- Opening Delimiter -
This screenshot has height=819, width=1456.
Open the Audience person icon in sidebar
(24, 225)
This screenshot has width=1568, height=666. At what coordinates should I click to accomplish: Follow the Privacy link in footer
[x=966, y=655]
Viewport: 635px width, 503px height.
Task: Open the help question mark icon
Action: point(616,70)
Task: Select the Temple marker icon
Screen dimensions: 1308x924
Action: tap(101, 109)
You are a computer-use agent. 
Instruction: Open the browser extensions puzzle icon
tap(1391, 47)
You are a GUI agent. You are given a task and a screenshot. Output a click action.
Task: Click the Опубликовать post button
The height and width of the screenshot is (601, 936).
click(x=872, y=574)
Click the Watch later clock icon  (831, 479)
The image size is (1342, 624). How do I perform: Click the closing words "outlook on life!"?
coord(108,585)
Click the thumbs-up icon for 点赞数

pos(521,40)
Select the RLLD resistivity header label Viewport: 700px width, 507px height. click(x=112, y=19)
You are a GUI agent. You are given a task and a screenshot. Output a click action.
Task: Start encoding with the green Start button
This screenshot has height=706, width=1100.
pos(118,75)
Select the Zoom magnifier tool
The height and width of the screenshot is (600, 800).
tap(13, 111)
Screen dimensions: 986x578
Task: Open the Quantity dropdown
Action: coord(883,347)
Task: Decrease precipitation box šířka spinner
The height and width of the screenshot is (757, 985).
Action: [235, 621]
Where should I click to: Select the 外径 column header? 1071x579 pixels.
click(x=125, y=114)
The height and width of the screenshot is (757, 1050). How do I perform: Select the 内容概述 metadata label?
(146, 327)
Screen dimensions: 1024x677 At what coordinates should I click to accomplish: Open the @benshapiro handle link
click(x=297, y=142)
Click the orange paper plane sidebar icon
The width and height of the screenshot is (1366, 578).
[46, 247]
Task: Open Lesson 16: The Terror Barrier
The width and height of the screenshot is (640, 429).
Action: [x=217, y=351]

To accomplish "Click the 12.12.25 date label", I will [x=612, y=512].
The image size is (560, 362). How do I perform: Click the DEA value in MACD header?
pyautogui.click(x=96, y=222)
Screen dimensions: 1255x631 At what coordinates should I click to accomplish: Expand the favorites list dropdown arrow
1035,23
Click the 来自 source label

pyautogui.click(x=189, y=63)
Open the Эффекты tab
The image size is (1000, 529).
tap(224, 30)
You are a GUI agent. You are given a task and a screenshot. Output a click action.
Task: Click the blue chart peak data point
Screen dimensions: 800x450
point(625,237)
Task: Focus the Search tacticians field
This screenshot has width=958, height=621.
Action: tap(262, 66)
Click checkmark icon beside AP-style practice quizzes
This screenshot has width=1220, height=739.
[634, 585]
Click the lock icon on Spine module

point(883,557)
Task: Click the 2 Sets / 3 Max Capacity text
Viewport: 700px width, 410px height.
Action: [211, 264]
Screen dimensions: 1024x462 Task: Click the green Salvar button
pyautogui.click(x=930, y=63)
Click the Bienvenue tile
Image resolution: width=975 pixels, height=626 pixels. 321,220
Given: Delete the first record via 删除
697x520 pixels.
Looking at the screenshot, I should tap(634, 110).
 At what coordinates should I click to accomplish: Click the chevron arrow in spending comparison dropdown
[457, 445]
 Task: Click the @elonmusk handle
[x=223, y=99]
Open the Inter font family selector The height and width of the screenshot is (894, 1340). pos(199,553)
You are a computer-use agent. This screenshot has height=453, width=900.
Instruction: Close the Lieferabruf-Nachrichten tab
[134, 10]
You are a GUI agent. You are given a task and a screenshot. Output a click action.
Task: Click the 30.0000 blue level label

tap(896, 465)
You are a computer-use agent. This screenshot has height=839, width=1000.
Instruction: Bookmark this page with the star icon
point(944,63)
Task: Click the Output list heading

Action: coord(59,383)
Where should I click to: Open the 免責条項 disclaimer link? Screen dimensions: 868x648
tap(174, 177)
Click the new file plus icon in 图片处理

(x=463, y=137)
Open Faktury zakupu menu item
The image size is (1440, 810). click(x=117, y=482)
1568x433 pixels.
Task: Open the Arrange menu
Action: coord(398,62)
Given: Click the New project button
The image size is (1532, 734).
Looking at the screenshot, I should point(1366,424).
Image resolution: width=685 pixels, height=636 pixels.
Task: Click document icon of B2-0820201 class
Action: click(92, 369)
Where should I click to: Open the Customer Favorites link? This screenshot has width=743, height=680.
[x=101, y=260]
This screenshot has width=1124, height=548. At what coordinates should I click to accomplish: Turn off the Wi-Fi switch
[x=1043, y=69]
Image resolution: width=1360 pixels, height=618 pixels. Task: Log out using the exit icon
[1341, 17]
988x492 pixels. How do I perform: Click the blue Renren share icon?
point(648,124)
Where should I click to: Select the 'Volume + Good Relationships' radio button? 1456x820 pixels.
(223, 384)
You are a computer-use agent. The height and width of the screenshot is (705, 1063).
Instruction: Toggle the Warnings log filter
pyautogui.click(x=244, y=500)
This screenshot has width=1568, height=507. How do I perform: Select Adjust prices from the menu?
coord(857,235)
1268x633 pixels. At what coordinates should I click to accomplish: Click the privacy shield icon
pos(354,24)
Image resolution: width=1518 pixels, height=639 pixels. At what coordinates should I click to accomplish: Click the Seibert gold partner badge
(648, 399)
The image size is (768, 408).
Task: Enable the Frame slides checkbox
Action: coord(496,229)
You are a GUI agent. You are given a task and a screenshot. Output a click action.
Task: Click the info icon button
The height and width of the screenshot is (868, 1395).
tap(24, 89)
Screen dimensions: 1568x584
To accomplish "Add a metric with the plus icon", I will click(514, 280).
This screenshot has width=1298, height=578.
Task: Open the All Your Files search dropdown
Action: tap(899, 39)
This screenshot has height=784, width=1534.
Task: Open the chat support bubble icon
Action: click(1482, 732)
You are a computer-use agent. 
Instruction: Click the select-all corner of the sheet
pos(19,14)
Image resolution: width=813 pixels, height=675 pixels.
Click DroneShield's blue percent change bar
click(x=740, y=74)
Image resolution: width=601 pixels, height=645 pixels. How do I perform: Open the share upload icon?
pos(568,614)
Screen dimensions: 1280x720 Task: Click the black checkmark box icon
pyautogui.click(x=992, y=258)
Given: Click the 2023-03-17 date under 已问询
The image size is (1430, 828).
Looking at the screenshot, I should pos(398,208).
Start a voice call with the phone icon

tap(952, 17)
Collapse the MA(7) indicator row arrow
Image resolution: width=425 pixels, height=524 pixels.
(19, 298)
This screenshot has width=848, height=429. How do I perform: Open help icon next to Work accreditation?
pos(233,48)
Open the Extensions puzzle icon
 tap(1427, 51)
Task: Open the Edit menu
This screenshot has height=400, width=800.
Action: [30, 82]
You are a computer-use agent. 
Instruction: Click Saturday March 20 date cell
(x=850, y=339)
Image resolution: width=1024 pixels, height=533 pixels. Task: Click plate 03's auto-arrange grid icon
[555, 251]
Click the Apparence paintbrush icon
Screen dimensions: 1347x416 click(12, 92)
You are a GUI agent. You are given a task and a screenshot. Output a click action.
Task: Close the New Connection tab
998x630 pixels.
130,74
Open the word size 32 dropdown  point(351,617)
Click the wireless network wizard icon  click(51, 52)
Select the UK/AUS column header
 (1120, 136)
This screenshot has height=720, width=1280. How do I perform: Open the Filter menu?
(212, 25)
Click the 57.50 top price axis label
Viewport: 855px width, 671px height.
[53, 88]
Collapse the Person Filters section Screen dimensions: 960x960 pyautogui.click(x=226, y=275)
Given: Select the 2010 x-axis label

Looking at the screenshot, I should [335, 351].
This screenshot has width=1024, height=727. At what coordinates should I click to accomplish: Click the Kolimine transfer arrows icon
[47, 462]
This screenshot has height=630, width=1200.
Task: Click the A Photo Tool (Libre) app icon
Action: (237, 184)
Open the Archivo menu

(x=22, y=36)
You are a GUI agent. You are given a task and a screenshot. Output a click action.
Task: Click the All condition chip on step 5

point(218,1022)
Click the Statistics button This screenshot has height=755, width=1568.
- Closing Delimiter -
### Work instruction
Output, from the data above, the lines from the line with "This screenshot has height=400, width=800." to the line with "Open the word" exactly as they stand, both ends included and nothing else.

### Output of the exercise
This screenshot has height=400, width=800.
Action: [30, 82]
You are a computer-use agent. 
Instruction: Click Saturday March 20 date cell
(x=850, y=339)
Image resolution: width=1024 pixels, height=533 pixels. Task: Click plate 03's auto-arrange grid icon
[555, 251]
Click the Apparence paintbrush icon
Screen dimensions: 1347x416 click(12, 92)
You are a GUI agent. You are given a task and a screenshot. Output a click action.
Task: Close the New Connection tab
998x630 pixels.
130,74
Open the word size 32 dropdown  point(351,617)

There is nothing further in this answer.